A further hole in Microsoft's Internet Explorer has been revealed which could lead to sensitive information being compromised, and no patch has yet been offered.
Microsoft issued a security bulletin after it was revealed that a vulnerability exists in IE 5.5 and 6.0 that may allow hackers to use a modified URL to gain unauthorised access to users' cookies.
The flaw, rated as a high security risk by Microsoft, was discovered by Finnish security firm Online Solutions.
It has sparked a war of words between Microsoft and the security firm, with the software giant accusing the Finnish firm of acting "irresponsibly" by releasing details of the vulnerability before a patch was developed.
For its part, Online Security claims it provided adequate notice, and was not taken seriously by Microsoft.
Until a patch is released, system administrators should disable active scripting in their browsers, said Graham Cluley, senior technology consultant at security firm Sophos.
"History shows us that there are malicious people out there who will attempt to exploit this," he said.
Microsoft will be tainted by the volume of security holes associated with its products, but the company has a good history of working with firms to develop patches before vulnerabilities were made public, he added.

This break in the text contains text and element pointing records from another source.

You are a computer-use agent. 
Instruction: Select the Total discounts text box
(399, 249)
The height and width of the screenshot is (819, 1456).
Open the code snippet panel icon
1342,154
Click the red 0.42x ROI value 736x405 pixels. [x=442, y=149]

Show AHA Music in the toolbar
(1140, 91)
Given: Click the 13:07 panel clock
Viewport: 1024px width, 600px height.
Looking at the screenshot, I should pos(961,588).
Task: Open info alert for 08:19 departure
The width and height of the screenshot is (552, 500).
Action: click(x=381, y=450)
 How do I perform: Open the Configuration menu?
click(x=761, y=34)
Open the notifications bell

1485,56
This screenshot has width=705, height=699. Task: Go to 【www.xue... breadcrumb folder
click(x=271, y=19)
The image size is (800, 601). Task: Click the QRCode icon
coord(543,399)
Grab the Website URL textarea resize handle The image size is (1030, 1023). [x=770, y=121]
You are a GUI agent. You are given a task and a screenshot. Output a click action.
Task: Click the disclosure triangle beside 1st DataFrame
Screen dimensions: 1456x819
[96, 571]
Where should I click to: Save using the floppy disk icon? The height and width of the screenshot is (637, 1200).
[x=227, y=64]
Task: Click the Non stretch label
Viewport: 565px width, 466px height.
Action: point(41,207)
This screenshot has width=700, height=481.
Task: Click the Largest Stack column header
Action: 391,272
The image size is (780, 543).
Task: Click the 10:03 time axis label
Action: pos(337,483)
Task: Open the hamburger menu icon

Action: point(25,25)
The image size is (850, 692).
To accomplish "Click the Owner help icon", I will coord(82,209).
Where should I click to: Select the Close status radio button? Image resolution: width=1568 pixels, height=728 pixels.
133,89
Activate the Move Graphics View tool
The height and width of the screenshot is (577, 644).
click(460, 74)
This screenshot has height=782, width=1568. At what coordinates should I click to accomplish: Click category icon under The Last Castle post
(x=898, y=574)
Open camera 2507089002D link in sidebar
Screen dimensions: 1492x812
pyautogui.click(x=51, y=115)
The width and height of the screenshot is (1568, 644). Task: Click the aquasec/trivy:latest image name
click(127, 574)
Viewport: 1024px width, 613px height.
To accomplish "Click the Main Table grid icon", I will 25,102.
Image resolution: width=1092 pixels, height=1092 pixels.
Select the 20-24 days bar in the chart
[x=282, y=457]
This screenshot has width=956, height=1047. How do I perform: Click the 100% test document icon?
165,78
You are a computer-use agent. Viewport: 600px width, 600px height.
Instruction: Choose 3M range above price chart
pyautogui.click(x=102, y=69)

"A code of conduct on how to deal with vulnerabilities would help vendors and end-users. Improving the mechanism for delivering patches would also improve security," he said.
Security companies @Stake, BindView, Foundstone, Guardent and Internet Security Systems are to join Microsoft in forming a hacker watchdog group called The Responsible Disclosure Forum.
The forum's aim is to establish guidelines and codes of conduct for releasing information about software vulnerabilities.
Two weeks is a reasonable time period to expect a software vendor to produce a patch or workaround in response to a vulnerability, said John Pescatore, vice-president of information security strategies at analyst firm Gartner.
Additional time should also be allowed for regression testing of patches. "Any vendor that cannot respond in this time frame should not sell software that will be exposed to the internet," he said.